> [WHAT YOU ARE ASKED TO DO] Please return every line in the entries below with the word "Click" in it.

> [DATA]
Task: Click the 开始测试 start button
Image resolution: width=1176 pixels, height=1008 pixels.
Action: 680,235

* * *

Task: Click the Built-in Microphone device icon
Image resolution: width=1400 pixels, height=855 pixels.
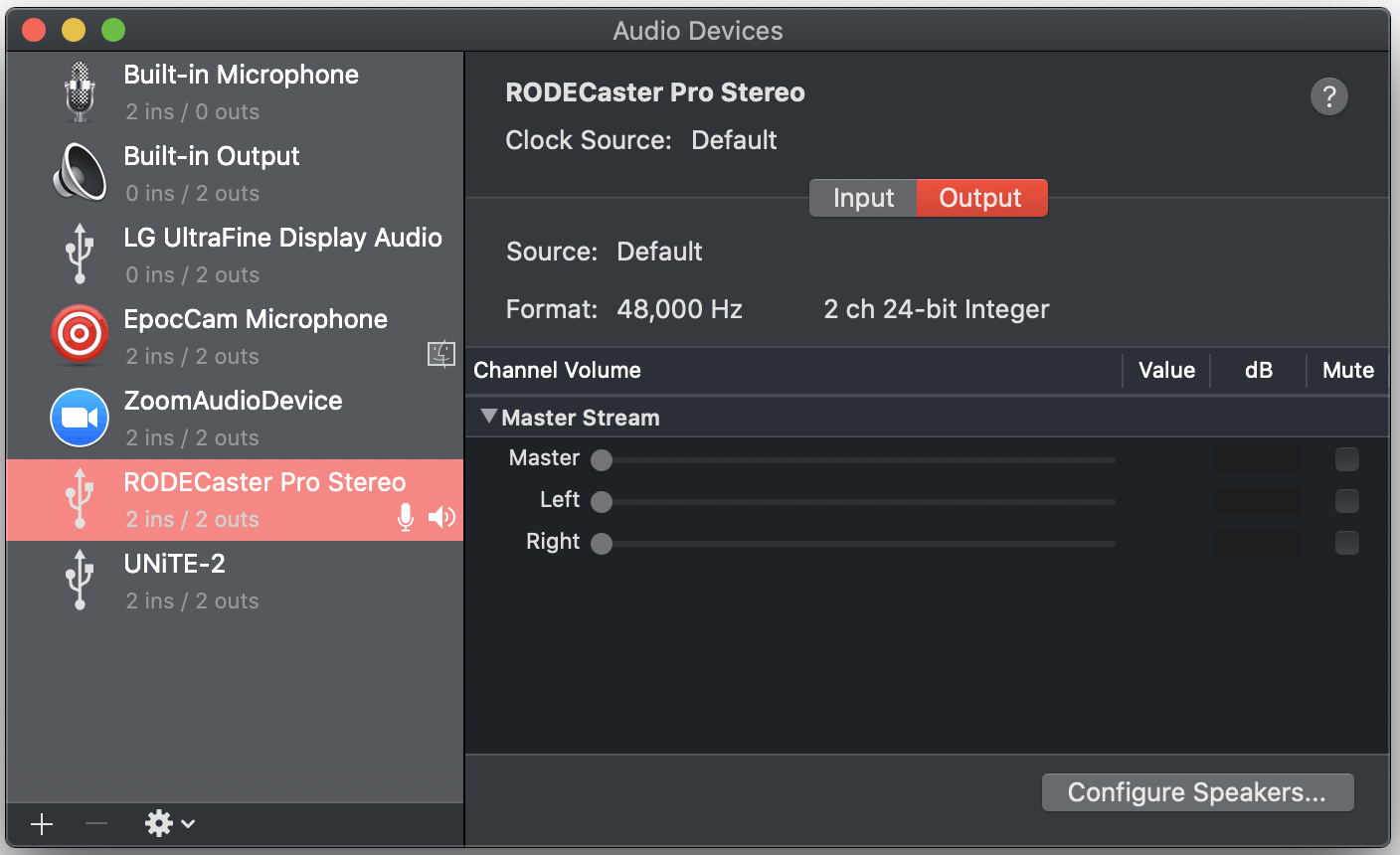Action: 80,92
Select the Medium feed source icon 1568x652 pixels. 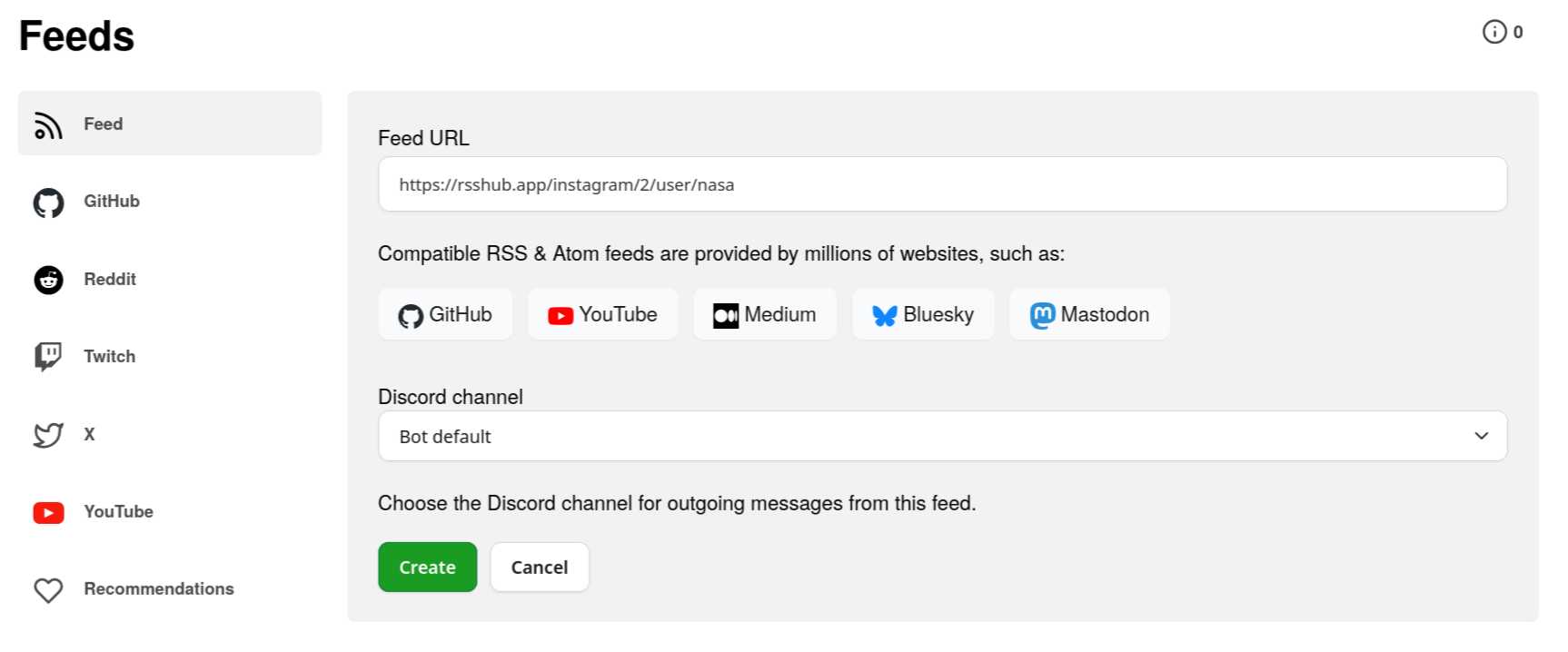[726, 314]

> [COMPLETED TASK]
Task: Click the 开始测试 start button
Task: Click the Built-in Microphone device icon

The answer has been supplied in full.